Welcome to new things

[Technical] [Electronic work] [Gadget] [Game] memo writing

Memo on how to use stream in Node.js

When processing data, we tend to be lazy and read all the data into memory before processing it.

This is not a problem when the data size is small, but when dealing with huge data, it consumes a lot of memory and takes a long time because other read/write operations are blocked until reading or writing of one piece of data is completed.

In such cases, stream processing, in which data is read in little by little and processed each time, requires only enough memory for the buffer and read/write data is executed in parallel, making it convenient to finish processing quickly.

Perhaps because stream processing is compatible with asynchronous processing, Node.js includes stream-related functions by default, and many external libraries are also capable of stream processing.

Stream processing often appears in Node.js, so it is useful to know how to use it, but because it deals with asynchronous functions, I think it is a little more difficult to grasp than when processing after reading the whole file.

Here, I would like to make a note of how to use such Node.js streams.

Read Stream

It provides a function that has the original data and reads data from it little by little.

  • The read data is acquired with the data event.
  • When data reaches the end, an end event is issued

Example: File loading

import * as fs from "fs";

(async () => {
    await new Promise((resolve, reject) => {

        const rs = fs.createReadStream('input.txt');

        // Read Stream
        rs.on('data', (chunk) => {
            console.log(chunk.toString());
        });

        rs.on('end', () => {
            console.log("READ STRAM END");
            resolve();
        });

    });

    console.log("PROGRAM END");
})();

write stream

It provides the ability to have an output destination for the data and to write out a little bit of data to it.
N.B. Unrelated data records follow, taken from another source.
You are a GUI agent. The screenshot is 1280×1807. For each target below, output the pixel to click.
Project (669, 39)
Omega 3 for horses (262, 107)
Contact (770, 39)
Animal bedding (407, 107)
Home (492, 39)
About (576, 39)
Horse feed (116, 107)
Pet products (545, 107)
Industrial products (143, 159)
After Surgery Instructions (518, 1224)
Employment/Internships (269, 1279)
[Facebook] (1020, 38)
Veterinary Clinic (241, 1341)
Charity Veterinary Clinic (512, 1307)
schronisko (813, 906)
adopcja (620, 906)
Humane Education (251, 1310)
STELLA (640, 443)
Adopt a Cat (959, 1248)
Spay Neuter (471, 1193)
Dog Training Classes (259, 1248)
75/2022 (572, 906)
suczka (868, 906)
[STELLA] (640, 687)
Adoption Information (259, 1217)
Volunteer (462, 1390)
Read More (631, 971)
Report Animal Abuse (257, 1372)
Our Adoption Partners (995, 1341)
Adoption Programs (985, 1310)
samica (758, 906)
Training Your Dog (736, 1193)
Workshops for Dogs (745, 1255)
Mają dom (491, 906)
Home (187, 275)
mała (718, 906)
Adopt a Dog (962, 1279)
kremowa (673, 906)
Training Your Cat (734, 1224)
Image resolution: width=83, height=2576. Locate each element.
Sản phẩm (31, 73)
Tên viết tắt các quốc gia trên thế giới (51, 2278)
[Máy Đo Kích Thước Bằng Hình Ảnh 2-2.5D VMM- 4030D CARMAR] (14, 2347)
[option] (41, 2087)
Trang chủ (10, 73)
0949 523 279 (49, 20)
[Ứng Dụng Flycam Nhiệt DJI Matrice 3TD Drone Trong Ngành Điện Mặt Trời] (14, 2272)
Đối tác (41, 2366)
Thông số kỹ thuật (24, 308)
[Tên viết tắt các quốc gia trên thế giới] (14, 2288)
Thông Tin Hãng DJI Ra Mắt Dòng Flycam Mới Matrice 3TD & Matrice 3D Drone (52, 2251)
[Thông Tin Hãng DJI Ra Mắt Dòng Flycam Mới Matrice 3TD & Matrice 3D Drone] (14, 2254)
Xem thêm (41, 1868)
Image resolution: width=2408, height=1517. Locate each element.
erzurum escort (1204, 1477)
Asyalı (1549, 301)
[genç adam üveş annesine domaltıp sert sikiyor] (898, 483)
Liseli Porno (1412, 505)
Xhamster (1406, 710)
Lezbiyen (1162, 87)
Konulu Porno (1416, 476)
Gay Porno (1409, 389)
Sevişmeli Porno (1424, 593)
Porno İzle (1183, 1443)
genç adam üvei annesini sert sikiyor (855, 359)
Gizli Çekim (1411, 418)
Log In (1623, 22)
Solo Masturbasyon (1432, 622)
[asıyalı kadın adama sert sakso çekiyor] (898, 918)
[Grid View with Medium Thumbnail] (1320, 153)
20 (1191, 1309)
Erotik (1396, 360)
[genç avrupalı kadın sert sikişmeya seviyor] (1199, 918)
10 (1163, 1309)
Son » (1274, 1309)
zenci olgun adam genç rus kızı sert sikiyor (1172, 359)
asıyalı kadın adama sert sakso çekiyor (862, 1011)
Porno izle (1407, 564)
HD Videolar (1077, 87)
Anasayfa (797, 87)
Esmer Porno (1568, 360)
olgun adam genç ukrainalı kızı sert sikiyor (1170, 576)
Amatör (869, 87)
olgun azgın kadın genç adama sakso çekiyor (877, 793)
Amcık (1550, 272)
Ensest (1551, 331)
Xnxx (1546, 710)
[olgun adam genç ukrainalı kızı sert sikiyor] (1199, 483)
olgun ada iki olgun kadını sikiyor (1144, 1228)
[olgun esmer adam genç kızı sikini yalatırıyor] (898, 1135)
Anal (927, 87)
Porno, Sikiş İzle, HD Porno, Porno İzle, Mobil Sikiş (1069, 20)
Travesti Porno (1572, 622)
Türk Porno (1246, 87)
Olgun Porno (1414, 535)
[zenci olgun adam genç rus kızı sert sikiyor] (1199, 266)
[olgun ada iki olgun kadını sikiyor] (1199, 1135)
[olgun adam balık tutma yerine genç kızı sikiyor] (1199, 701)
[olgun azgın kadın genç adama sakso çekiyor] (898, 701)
  • Writes data to the write stream with the function write()
  • After all data has been sent, the end() function tells the write stream that the data is finished
  • When the write stream completes outputting data, an finish event is issued

Example: File write

import * as fs from "fs";

(async () => {
    await new Promise((resolve, reject) => {

        const writeData = ["data_1", "data_2", "data_3"];

        const ws = fs.createWriteStream("output.txt");

        // Write Data
        writeData.forEach((v) => {
            ws.write(v);
        });
        ws.end();

        // Write Stream
        ws.on('finish', () => {
            console.log("WRITE STRAM END");
            resolve();
        });

    });

    console.log("PROGRAM END");
})();

Connecting read and write streams

When data is read from the read stream and output directly to the write stream, a scratch implementation is as follows.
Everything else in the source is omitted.